TRY IT → Select the lines of the records containing the word "section" and list them.

◇ ◇ ◇ ◇

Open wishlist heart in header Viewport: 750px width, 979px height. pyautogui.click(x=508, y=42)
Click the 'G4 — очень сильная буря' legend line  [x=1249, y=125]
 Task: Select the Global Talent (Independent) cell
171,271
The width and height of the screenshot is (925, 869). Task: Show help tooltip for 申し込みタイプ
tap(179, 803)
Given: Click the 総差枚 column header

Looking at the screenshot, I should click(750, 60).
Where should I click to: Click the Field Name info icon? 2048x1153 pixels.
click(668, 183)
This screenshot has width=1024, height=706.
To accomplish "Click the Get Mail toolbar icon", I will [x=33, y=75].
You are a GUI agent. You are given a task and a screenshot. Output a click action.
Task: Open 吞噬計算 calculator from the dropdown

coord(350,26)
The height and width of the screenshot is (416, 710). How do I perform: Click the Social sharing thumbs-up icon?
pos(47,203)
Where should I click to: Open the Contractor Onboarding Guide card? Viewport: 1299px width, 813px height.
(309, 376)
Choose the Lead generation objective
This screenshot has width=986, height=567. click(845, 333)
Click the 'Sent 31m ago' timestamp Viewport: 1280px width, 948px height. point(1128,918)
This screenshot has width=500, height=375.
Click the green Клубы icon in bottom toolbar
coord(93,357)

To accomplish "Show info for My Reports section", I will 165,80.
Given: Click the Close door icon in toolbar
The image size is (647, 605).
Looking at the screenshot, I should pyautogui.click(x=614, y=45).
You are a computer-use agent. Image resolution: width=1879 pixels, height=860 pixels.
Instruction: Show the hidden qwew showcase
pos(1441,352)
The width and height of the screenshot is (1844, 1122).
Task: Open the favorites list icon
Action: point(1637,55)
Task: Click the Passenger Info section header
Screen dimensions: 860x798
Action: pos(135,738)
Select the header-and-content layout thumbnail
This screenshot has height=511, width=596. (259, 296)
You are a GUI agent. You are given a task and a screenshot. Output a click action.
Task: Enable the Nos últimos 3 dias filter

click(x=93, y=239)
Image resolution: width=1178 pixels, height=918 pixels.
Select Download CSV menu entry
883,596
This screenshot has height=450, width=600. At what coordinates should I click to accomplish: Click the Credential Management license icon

◇ ◇ ◇ ◇

RESPONSE AREA →
To accomplish "Show info for My Reports section", I will 165,80.
Task: Click the Passenger Info section header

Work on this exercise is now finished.